Abstract

The use of intermittent hypobaric hypoxia (IHH) is based on the assumption that brief exposures to relatively high levels of hypoxia, when maintained for an appropriate period, would stimulate erythropoiesis, and ultimately enhance VO2max and/or endurance performance. PURPOSE To examine the effect of two models of altitude training on swimming performance and physiological parameters in well trained swimmers: sea-level (SL) training combined with exposure to IHH in a hypobaric chamber, and training at real altitude. METHODS In the first experiment, 16 swimmers of high national level (8 males, 8 females), combined training at SL with exposure to IHH over 2 weeks (3 h/d) at a simulated altitude of 4,000 to 5,500 m. After giving their informed consent, subjects were matched and randomly assigned to the experimental group or to a control group. Before and after the program, all subjects took part in two testing sessions:a) a two-speed test (2x400m), followed by a maximal 100-m swim; and b) a 200m time-trial.

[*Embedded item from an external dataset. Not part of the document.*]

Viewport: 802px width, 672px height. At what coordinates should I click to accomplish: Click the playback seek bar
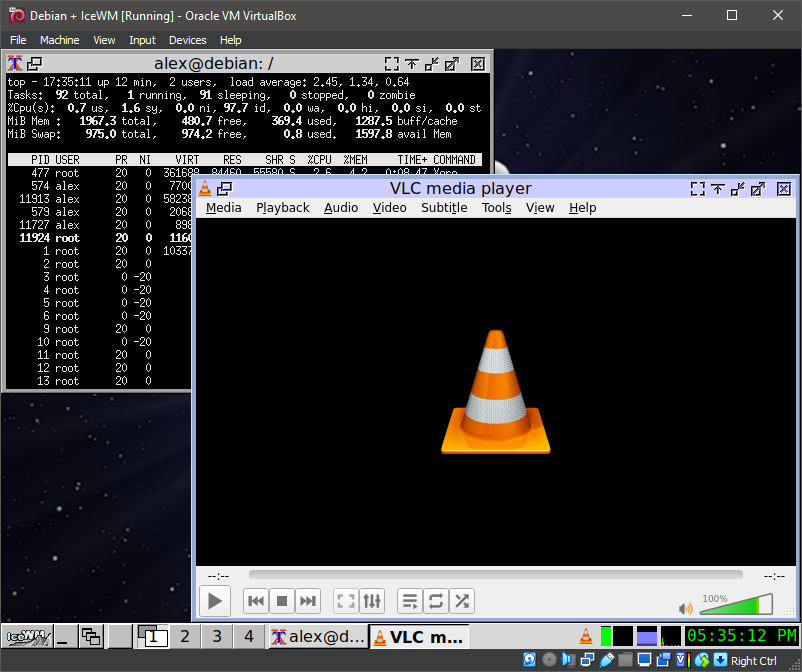pyautogui.click(x=495, y=575)
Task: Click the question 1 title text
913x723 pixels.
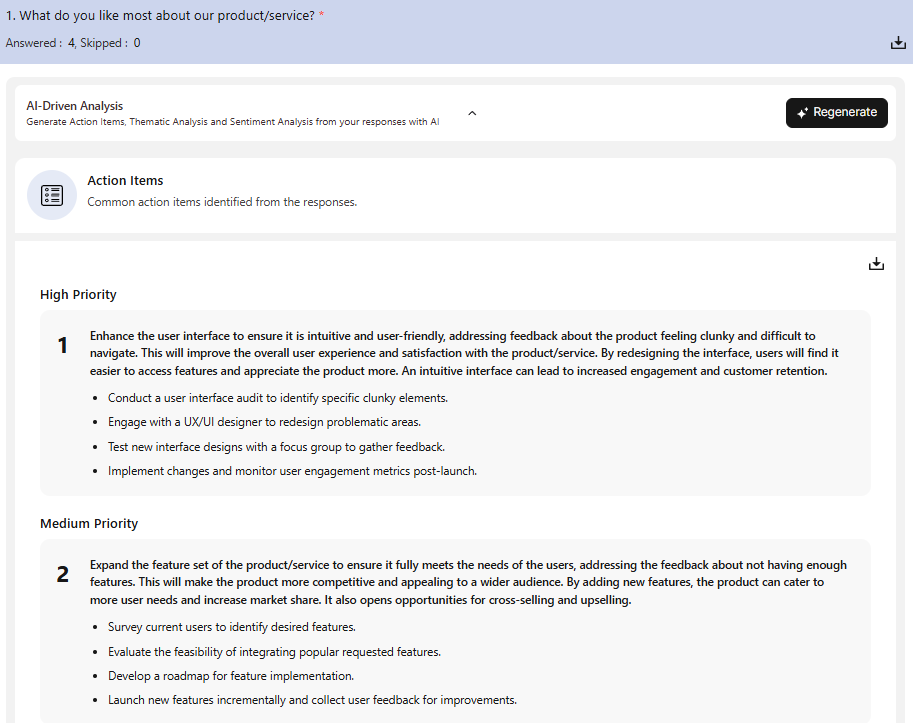Action: tap(160, 16)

In the second experiment, 5 of these subjects lived and trained during 3 weeks at a real altitude of 1,850 m. RESULTS The swimmers exposed to IHH improved swimming performance in the 200m trial (−1.3 s; p = 0.001). This improvement was associated with an increase in VO2peak in the 200-m test (+9.3%; p = 0.026), and VO2max (+5.4%; p < 0.001). These changes were paralleled by a significant increase in erythrocyte and reticulocyte counts, hemoglobin concentration, and hematocrit (p < 0.05) that were not observed in controls. CONCLUSION These results prove that training at SL combined with very short, intermittent exposure to moderate-severe hypobaric hypoxia (equivalent to 4,000–5,500 m) is able to improve SL, middle-distance swimming performance due to an increase in maximal aerobic power. We were unable to demonstrate that conventional altitude training at 1,850 m evokes significant comparable improvements, although similar trends were observed in some physiological parameters.